Tips for Spotting a Customer Need for
Speech-Enabled Call Rounting & Speech-Dialed Directories

By: Larry Lisser, VP-Sales & Marketing, LocusDialog (www.locusdialog.com)

Look for some of these conditions at your clients’ sites: 

1.   Overloaded operator stations?  Check to see what percentage of calls coming in are internal in nature.  To date, industry averages suggests the number is about 35% or higher.  A packaged speech telephony application will divert these calls away from live operators and reduce or avoid incremental live call handling costs.

 

2.   Looking for cost reductions without compromising customer service levels?  Front end speech enabled call routing will transfer calls successfully while allowing callers to use their voice to control the call, 24 hours a day.

 

3.   Implementing a dial plan change?  Speech Dialed directories will eliminate the resource costs inherent in re-training the user population of the new dial plan.

 

4.   Adding Port capacity to an existing auto-attendant/voice mail system?  If any of the existing ports are used to support an auto-attendant application, research a packaged speech telephony solution.  You may end up recommending a similar costing solution that delivers a much higher return.

 

5.   Triaging Calls into a Contact Center through DTMF or live operators?  A packaged speech telephony application can triage calls to the skills-based agent groups or to an IVR application through a voice user interface, all at costs that produce rapid ROI models and improved customer service levels.

 

Speed dialing can also address that “zero out” problem.  Touch tone-based telephone response systems have long since passed the point of positive investment return when deployed to reduce costs and respond to customer service expectations.  Packaged speech telephony systems, however, consistently result in fewer “zero-outs”, whether during or after business hours.  In fact, noted telecom analysts Frost & Sullivan have ascertained that more than half of callers who almost immediately skip a touch-tone system will select to remain connected with speech!  Result?
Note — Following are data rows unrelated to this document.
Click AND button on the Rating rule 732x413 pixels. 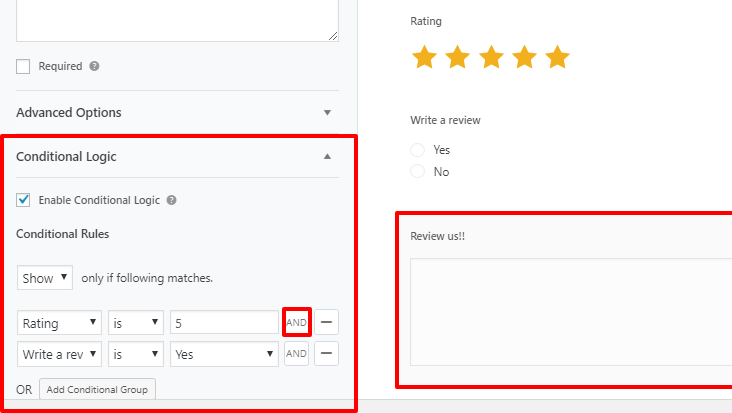point(296,322)
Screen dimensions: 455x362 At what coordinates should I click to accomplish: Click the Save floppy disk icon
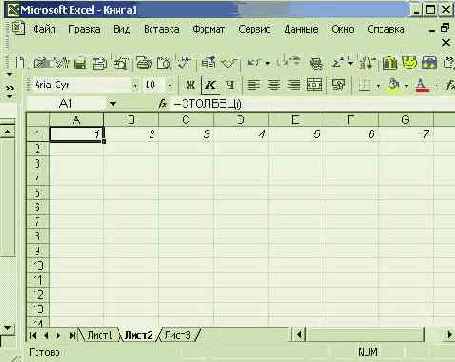point(80,63)
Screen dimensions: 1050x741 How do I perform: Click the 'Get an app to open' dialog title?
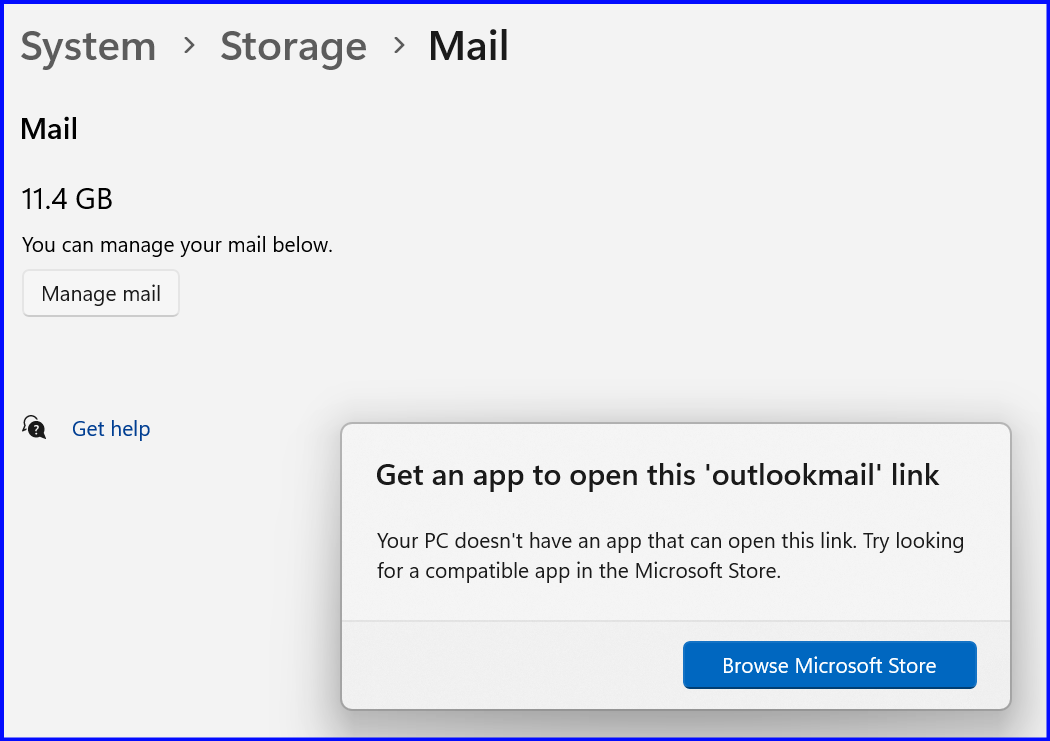point(658,475)
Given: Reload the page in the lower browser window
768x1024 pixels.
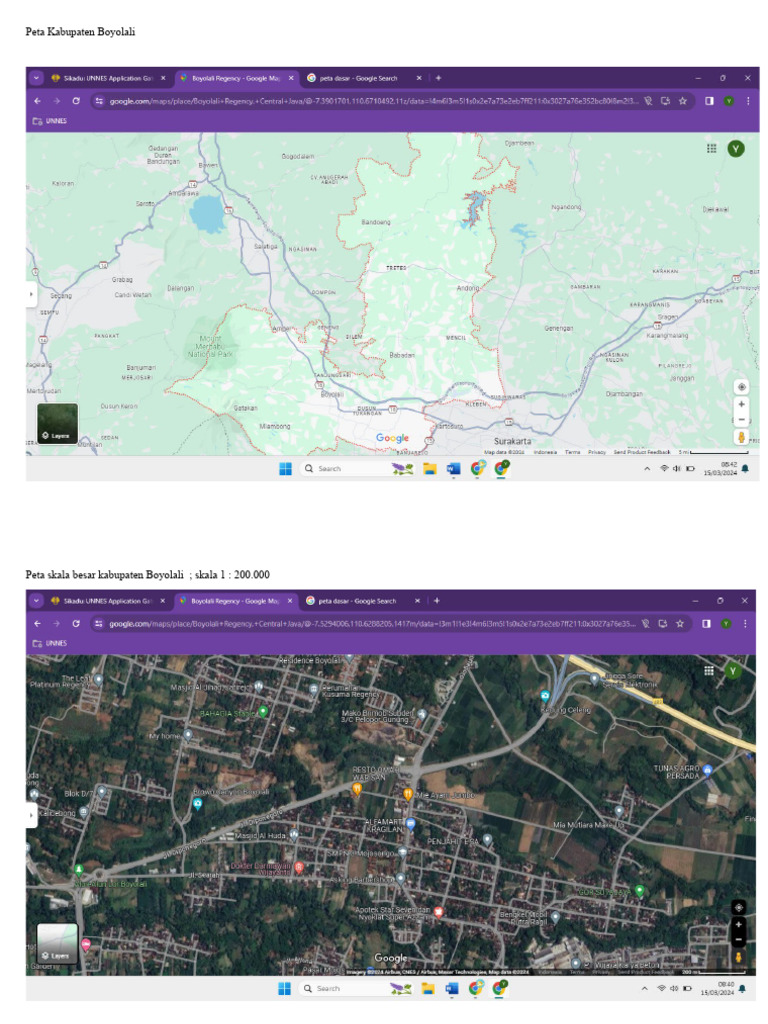Looking at the screenshot, I should [75, 624].
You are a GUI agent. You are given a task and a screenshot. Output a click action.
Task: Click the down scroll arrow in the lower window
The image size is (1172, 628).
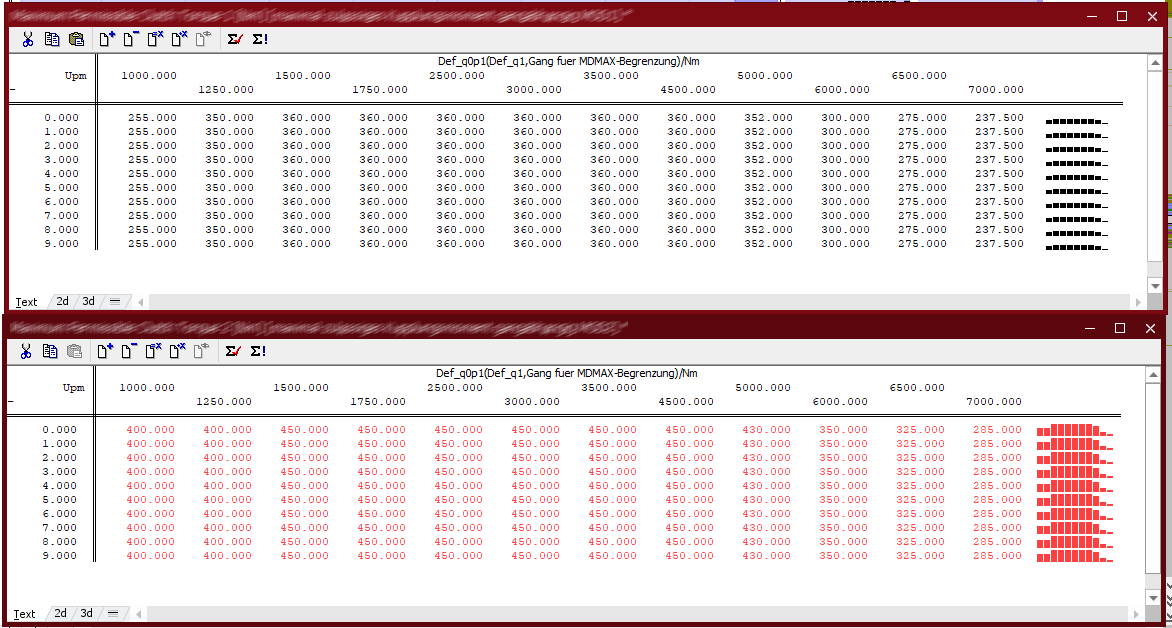[x=1155, y=597]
Delighted callers and increased return on telephony investment dollars.

 

Despite an economic climate that was particularly damaging to new technologies the US speech recognition market continued to grow in 2001, according to In-Stat/MDR.  The market, as a whole, continued to embrace speech recognition products in 2001 as a means of lowering costs, providing greater customer service, and launching new, innovative, products.  “We are just on the cusp of a speech recognition revolution,” says Brian Strachman, a Senior Analyst with In-Stat/MDR.